▶ [Exercise]
If an entry holds a picture, leave the picture out and output everything else exactly.

▶ [Exercise input]

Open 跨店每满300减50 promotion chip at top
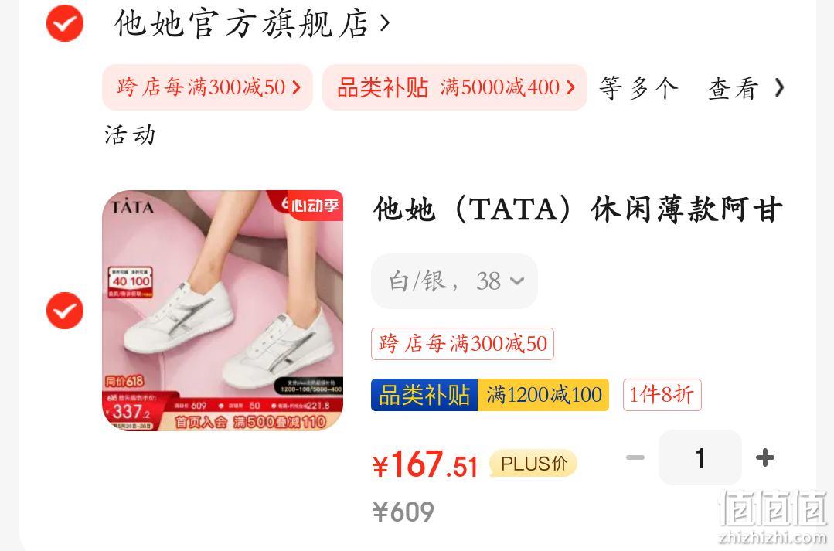The image size is (834, 551). tap(207, 87)
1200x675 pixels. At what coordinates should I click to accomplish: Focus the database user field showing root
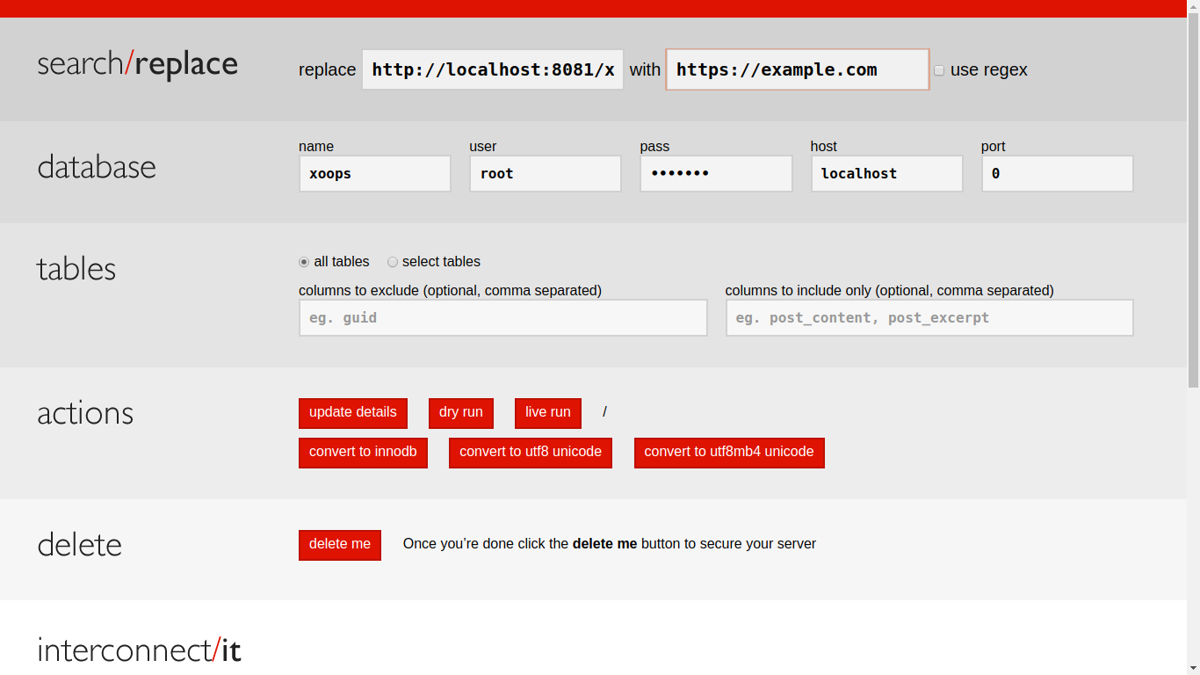coord(545,173)
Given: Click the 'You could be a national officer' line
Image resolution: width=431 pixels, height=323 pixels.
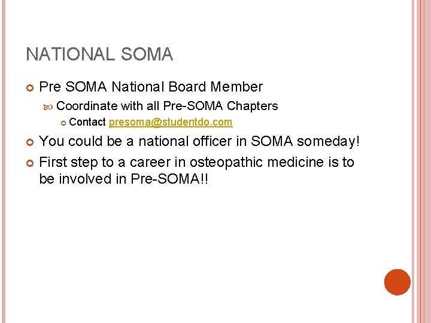Looking at the screenshot, I should [144, 142].
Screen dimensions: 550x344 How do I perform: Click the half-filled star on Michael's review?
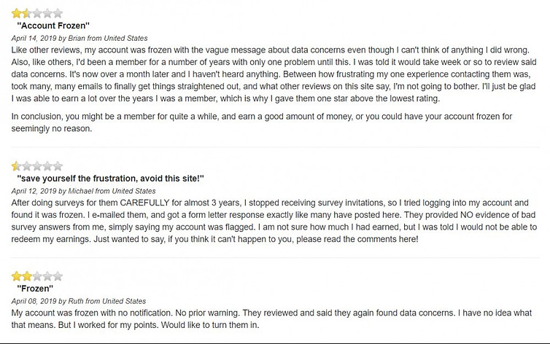coord(17,166)
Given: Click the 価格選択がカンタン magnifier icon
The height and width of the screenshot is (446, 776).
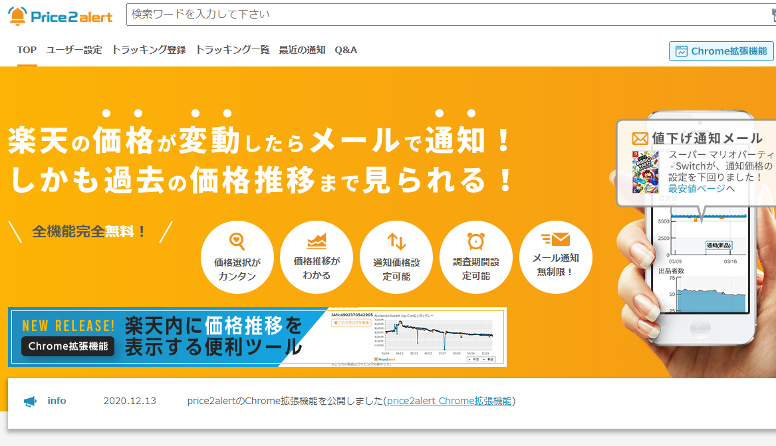Looking at the screenshot, I should point(237,241).
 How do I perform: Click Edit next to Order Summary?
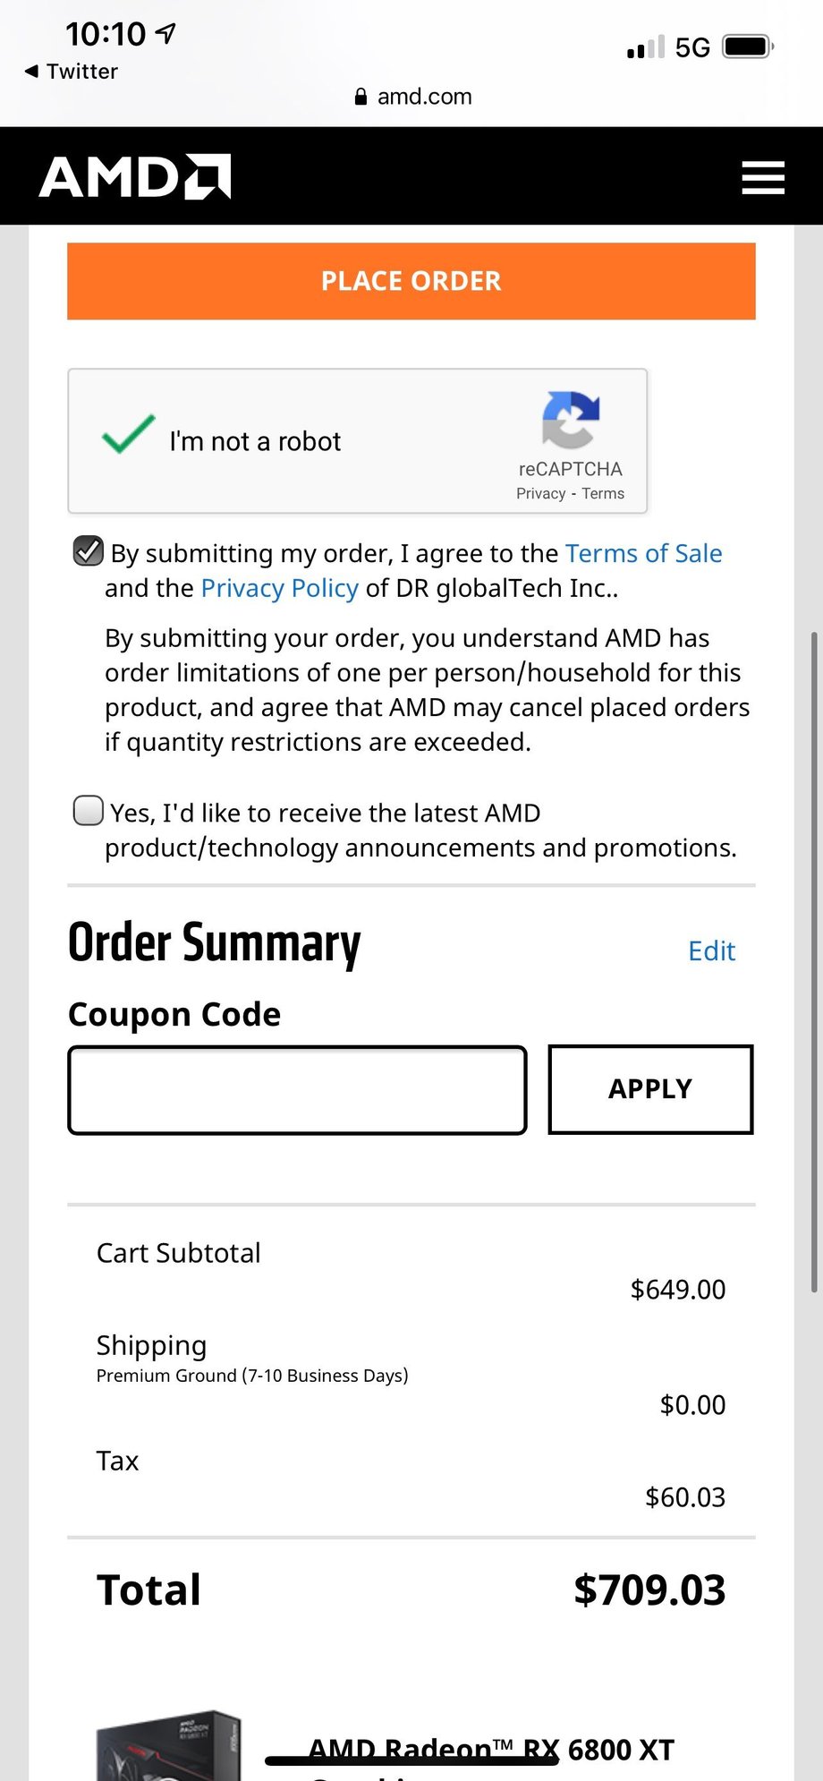[x=711, y=950]
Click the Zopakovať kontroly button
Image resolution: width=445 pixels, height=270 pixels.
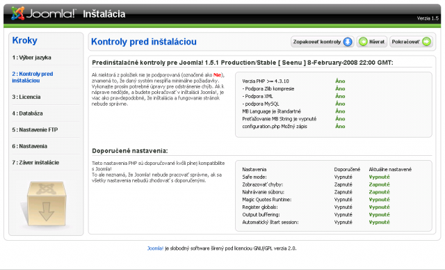click(323, 42)
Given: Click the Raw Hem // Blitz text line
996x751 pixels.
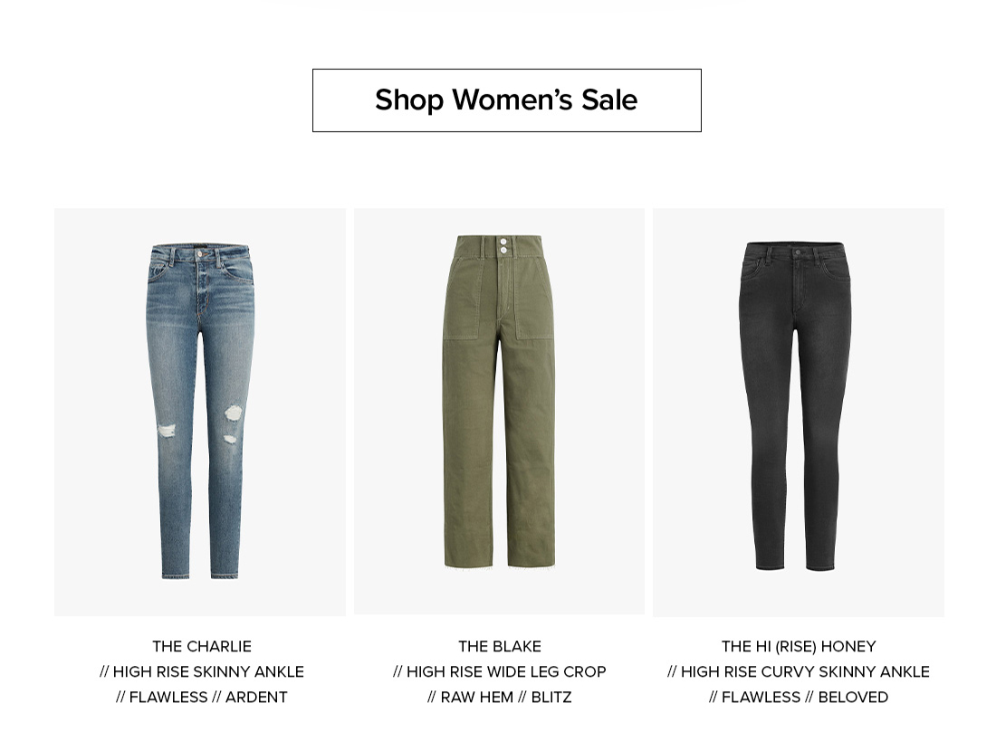Looking at the screenshot, I should click(x=500, y=697).
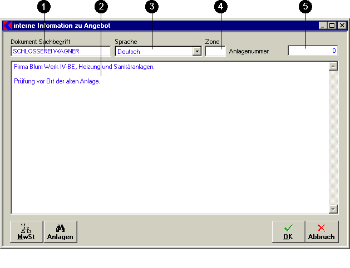The width and height of the screenshot is (350, 268).
Task: Minimize the interne Information window
Action: pos(323,26)
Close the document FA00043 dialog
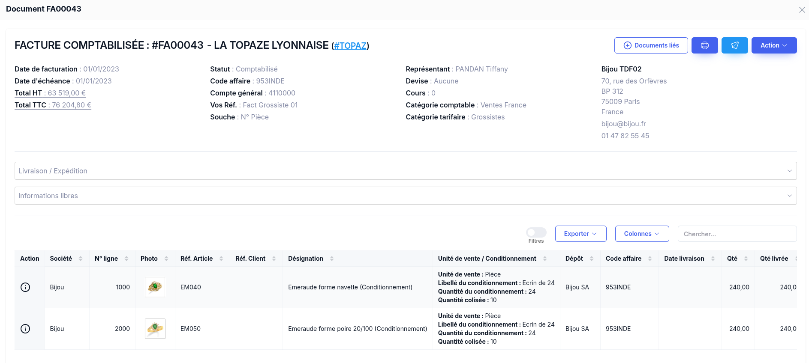 pos(802,10)
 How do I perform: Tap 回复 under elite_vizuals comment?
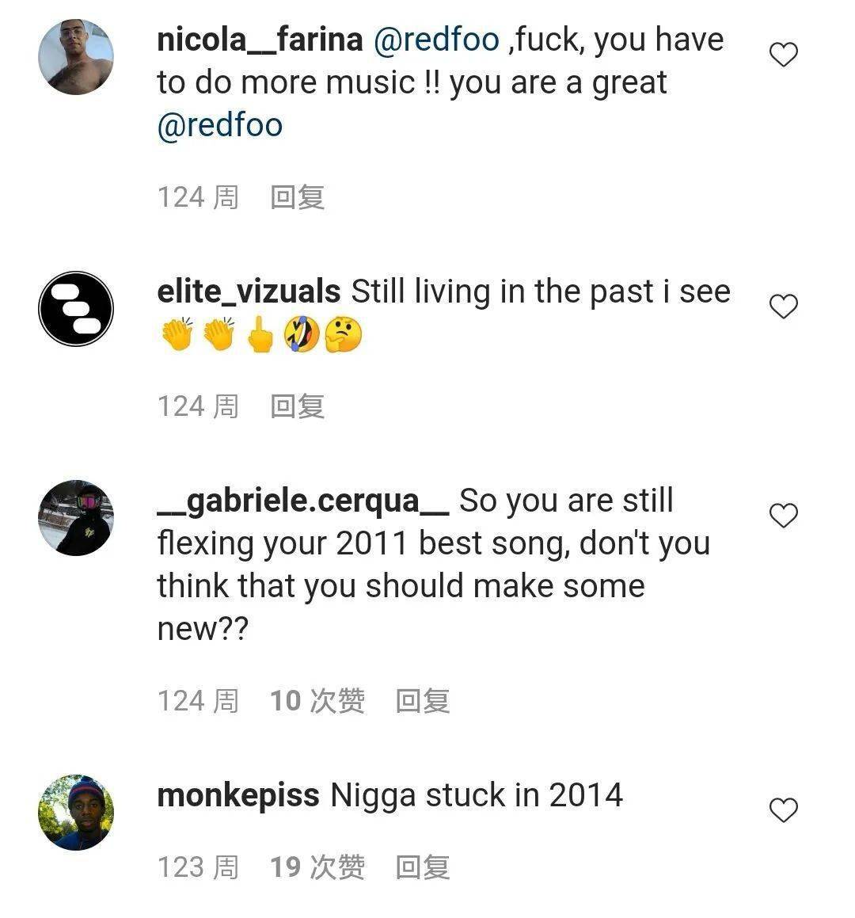(x=298, y=406)
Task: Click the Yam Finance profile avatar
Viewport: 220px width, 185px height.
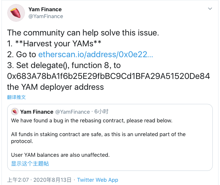Action: (x=16, y=13)
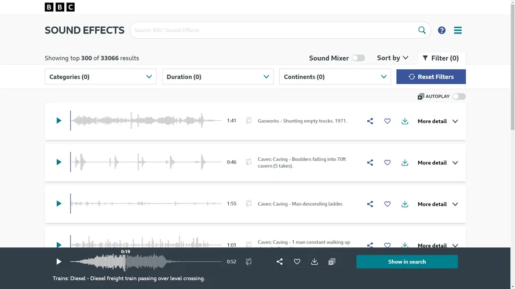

▶ [Solution to this task]
Open 跨店每满300减50 promotion chip at top
The image size is (834, 551). tap(207, 87)
1200x675 pixels. At what coordinates should I click to accomplish: Focus the database user field showing root
coord(545,173)
Given: Click the 'You could be a national officer' line
Image resolution: width=431 pixels, height=323 pixels.
Looking at the screenshot, I should [144, 142].
Screen dimensions: 550x344 How do I perform: Click the half-filled star on Michael's review?
coord(17,166)
Given: Click the 価格選択がカンタン magnifier icon
The height and width of the screenshot is (446, 776).
Looking at the screenshot, I should point(237,241).
 How do I perform: Click Edit next to Order Summary?
[x=711, y=950]
Click the Zopakovať kontroly button
Image resolution: width=445 pixels, height=270 pixels.
click(323, 42)
Given: Click the Raw Hem // Blitz text line
996x751 pixels.
Looking at the screenshot, I should click(x=500, y=697).
The width and height of the screenshot is (350, 268).
Task: Minimize the interne Information window
Action: pos(323,26)
Close the document FA00043 dialog
 pos(802,10)
 How do I perform: Tap 回复 under elite_vizuals comment?
(x=298, y=406)
Task: Click the Yam Finance profile avatar
Viewport: 220px width, 185px height.
Action: (x=16, y=13)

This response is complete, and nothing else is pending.